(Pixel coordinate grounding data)
-- -- --
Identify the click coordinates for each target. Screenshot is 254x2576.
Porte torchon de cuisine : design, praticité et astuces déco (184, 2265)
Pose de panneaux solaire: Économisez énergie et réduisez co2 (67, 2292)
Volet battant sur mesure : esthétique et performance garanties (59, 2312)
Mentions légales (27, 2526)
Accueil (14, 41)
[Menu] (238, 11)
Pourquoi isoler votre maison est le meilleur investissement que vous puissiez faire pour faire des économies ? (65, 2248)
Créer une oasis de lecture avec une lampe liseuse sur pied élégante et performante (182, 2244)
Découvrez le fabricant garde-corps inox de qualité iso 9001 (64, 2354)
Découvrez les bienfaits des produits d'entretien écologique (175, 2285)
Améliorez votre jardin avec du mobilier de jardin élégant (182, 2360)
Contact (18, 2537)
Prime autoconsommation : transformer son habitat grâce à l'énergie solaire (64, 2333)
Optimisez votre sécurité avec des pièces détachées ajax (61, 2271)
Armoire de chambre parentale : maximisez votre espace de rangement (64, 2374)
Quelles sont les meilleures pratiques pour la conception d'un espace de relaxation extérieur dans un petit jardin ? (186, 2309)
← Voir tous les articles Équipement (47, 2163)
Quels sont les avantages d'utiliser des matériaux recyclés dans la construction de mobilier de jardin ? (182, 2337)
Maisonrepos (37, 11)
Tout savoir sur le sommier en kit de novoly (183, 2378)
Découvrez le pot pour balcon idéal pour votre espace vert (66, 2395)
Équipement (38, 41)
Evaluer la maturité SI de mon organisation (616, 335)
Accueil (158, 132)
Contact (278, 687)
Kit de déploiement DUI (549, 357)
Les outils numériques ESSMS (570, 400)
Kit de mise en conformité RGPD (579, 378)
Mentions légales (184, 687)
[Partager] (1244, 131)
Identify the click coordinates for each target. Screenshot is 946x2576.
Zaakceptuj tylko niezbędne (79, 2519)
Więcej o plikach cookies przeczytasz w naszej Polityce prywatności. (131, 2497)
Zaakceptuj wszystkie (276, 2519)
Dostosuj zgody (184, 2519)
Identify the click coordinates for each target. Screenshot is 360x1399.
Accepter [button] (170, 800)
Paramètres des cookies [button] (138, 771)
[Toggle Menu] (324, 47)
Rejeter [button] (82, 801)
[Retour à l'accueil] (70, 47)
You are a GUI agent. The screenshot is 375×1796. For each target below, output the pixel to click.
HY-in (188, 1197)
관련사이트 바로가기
-- -- --
WHAT IS REQUIRED — Lines from the one that contains "Quels sont les" through the final line of the entries must be duplicated exactly, and no other lines.

ANSWER FOR THIS EXERCISE —
Quels sont les avantages d'utiliser des matériaux recyclés dans la construction de mobilier de jardin ? (182, 2337)
Maisonrepos (37, 11)
Tout savoir sur le sommier en kit de novoly (183, 2378)
Découvrez le pot pour balcon idéal pour votre espace vert (66, 2395)
Équipement (38, 41)
Evaluer la maturité SI de mon organisation (616, 335)
Accueil (158, 132)
Contact (278, 687)
Kit de déploiement DUI (549, 357)
Les outils numériques ESSMS (570, 400)
Kit de mise en conformité RGPD (579, 378)
Mentions légales (184, 687)
[Partager] (1244, 131)
Identify the click coordinates for each target. Screenshot is 946x2576.
Zaakceptuj tylko niezbędne (79, 2519)
Więcej o plikach cookies przeczytasz w naszej Polityce prywatności. (131, 2497)
Zaakceptuj wszystkie (276, 2519)
Dostosuj zgody (184, 2519)
Identify the click coordinates for each target. Screenshot is 360x1399.
Accepter [button] (170, 800)
Paramètres des cookies [button] (138, 771)
[Toggle Menu] (324, 47)
Rejeter [button] (82, 801)
[Retour à l'accueil] (70, 47)
You are a GUI agent. The screenshot is 375×1796. For each target below, output the pixel to click.
HY-in (188, 1197)
관련사이트 바로가기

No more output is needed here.